_Exercise_
Format everything from the line containing "Given: Switch to the Untitled-6 document tab" down to the line containing "click(x=22, y=265)" as a JSON list of strings, one string per line, leaving out blank lines and nothing else from the data.

# START OF Supplied data

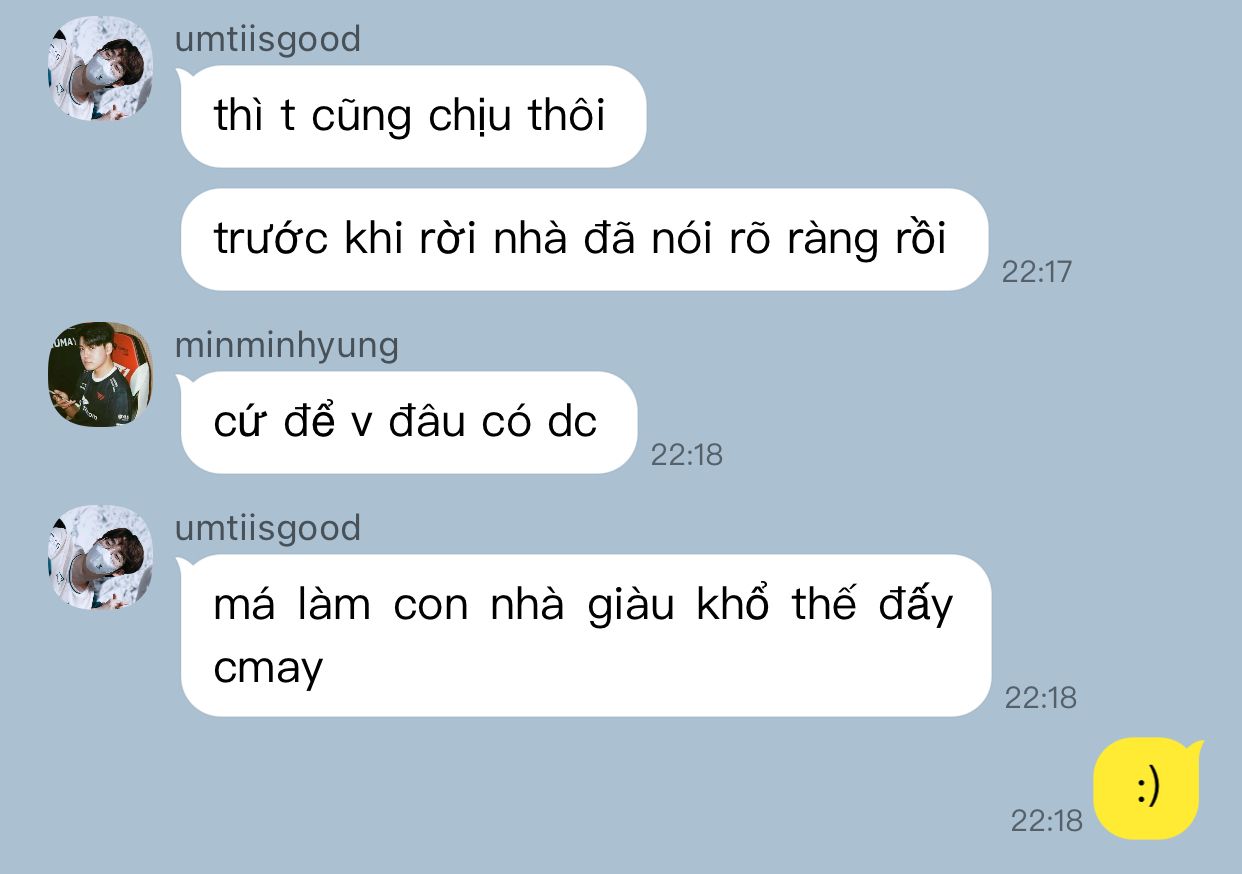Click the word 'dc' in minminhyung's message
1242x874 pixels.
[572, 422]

# END OF Supplied data
# START OF Supplied data

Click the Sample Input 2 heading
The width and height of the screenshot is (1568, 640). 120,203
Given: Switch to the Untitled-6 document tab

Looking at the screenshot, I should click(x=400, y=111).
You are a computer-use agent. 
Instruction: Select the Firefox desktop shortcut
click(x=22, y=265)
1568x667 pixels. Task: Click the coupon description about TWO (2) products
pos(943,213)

# END OF Supplied data
# START OF Supplied data

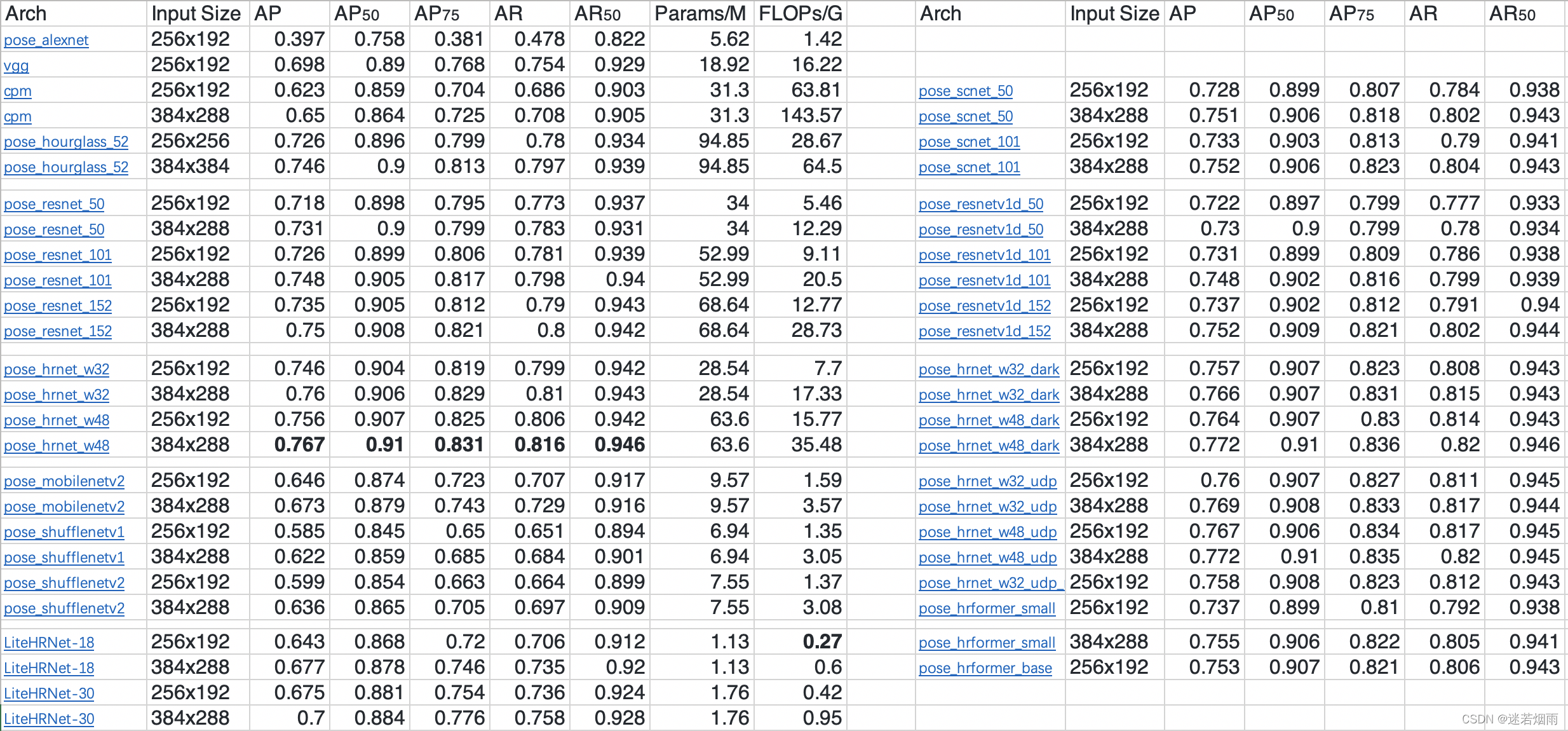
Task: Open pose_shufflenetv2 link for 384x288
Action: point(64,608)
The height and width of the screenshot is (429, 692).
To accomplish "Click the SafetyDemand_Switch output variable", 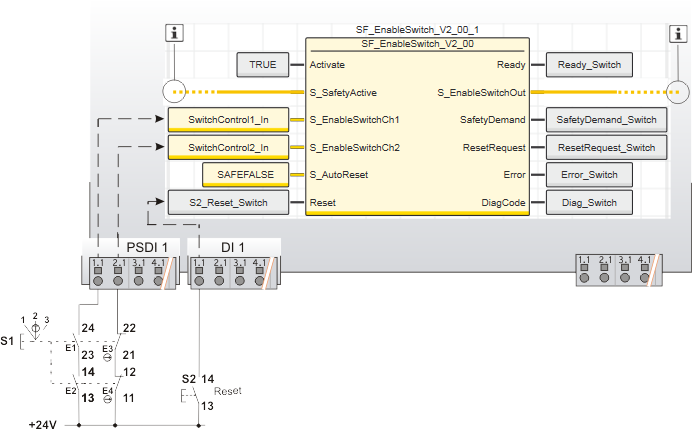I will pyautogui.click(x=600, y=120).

# END OF Supplied data

_Output of the task_
[
  "Given: Switch to the Untitled-6 document tab",
  "Looking at the screenshot, I should click(x=400, y=111).",
  "You are a computer-use agent. ",
  "Instruction: Select the Firefox desktop shortcut",
  "click(x=22, y=265)"
]